En quinto lugar, está oikonomos, el administrador o mayordomo, cuyo cargo se llama oikonomía, administración. Estas palabras provienen de oikos, casa, y nemo, administrar o dirigir, y de ellas derivan lógicamente nuestros vocablos economía y económico. La definición de oikonomos que da el diccionario de Grimm y Thayer merece citarse en su totalidad: «Administrador de una casa o de los asuntos de una casa; especialmente mayordomo, administrador, director, superintendente… a quien el señor de la casa o propietario ha confiado la administración de sus asuntos, el control de los ingresos y los gastos, y el deber de distribuir la parte correspondiente a todos los siervos e incluso a los hijos que todavía son menores de edad.» Fuese libre o esclavo, ocupaba una posición de responsabilidad entre el dueño y su familia. La misma palabra se emplea también en Romanos 16.23 hablando de Erasto, que aparece como «tesorero de la ciudad» de Corinto. En Gálatas 4.2 se dice que un niño está bajo epitropoi y oikonomoi: los primeros son sus tutores legales y maestros, mientras que los últimos cuidan su propiedad durante su minoría de edad.




Estas cinco palabras juntas describen la situación social de una familia acomodada. La oikos (casa) estaba habitada por los oikeioi (familia), formada por hijos y esclavos a la vez. El dueño de la casa era el oikodespotes (padre de familia), quien tenía a sus órdenes varios oiketai (siervos de la casa). También poseía un oikonomos (administrador o mayordomo) cuya misión era supervisar a los siervos, alimentar a la familia y administrar los asuntos y cuentas de la casa o hacienda. No es sorprendente que los primeros creyentes viesen en esta estructura social un retrato de la iglesia cristiana.

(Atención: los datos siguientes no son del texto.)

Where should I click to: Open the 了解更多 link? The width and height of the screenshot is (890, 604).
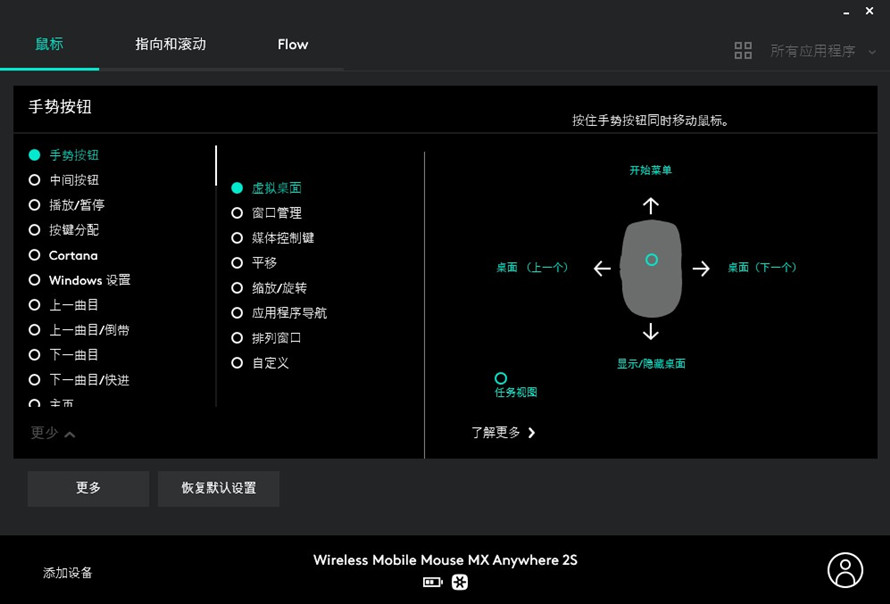pyautogui.click(x=495, y=432)
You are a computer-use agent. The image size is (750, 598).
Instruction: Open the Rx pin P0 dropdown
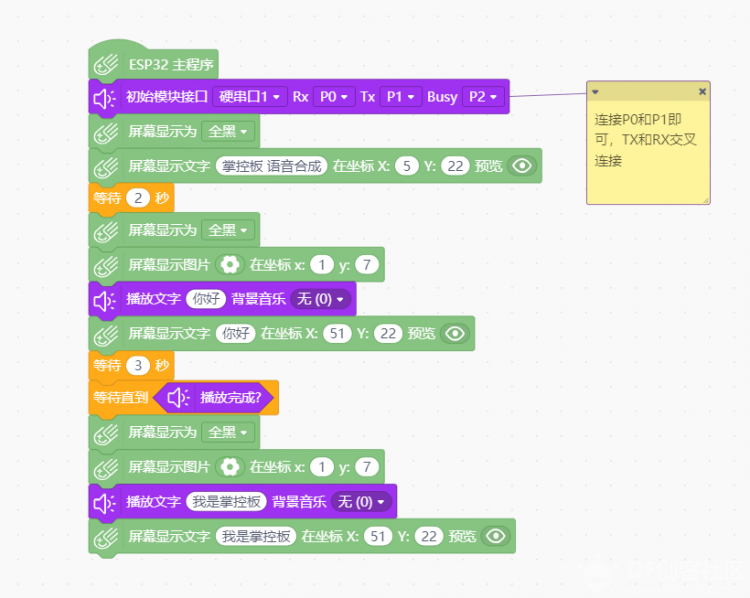tap(334, 97)
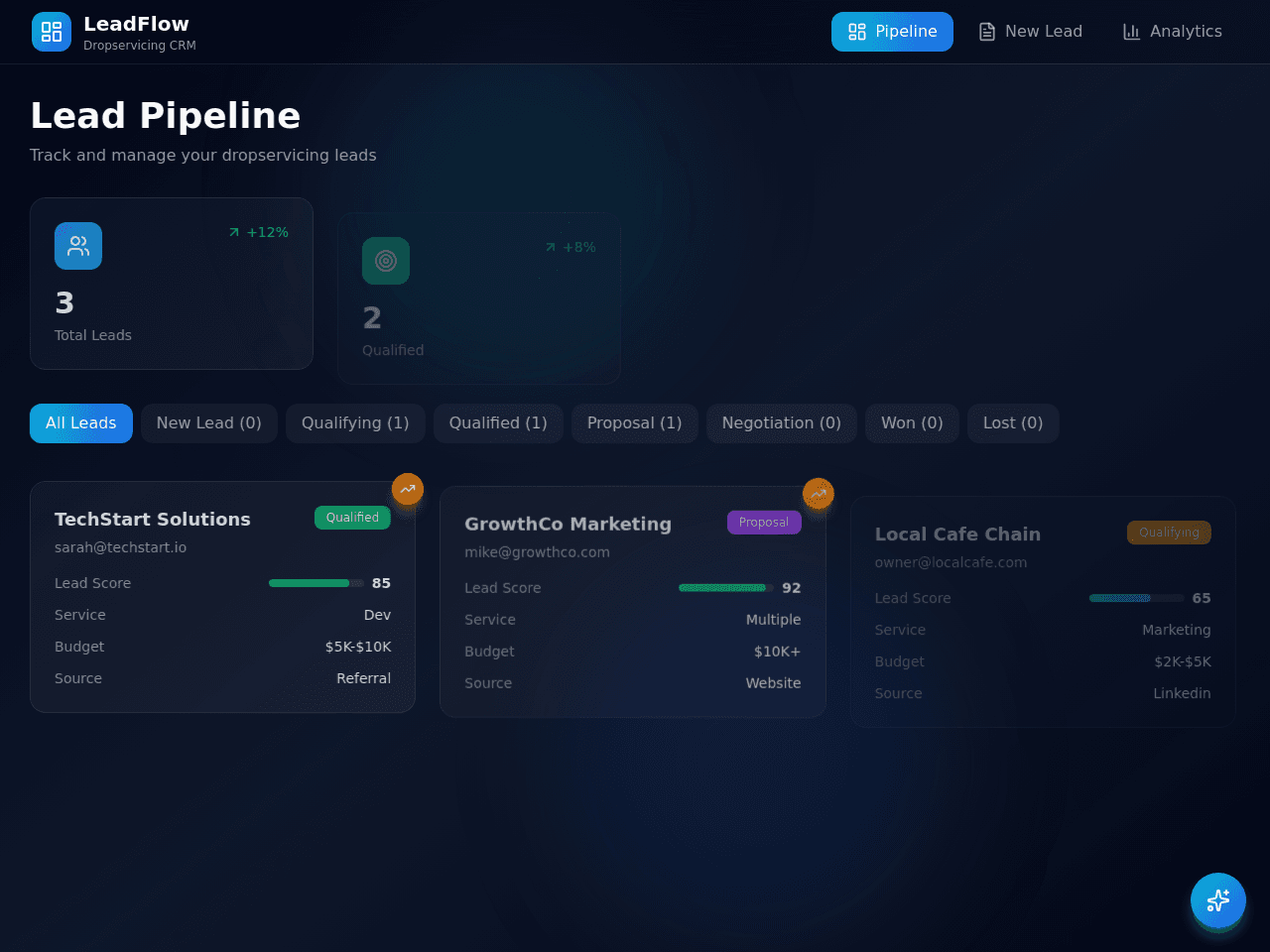Click the +12% trend arrow icon
The height and width of the screenshot is (952, 1270).
[x=234, y=232]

En segundo lugar, la metáfora del administrador muestra el contenido del mensaje del predicador. Efectivamente, si en la metáfora hay alguna enseñanza, esta es que el predicador no provee su propio mensaje, sino que es provisto del mensaje. Si no se espera que el mayordomo alimente a la familia de su propio bolsillo, tampoco el predicador debe proveer su mensaje a expensas de su propio ingenio. Muchas metáforas del Nuevo Testamento señalan esa misma verdad: que la tarea del predicador es proclamar un mensaje que le ha sido dado. El predicador es el sembrador de la semilla y «la semilla es la palabra de Dios» (Lc 8.11). Es un heraldo a quien se le ha dicho qué buenas noticias tiene que proclamar.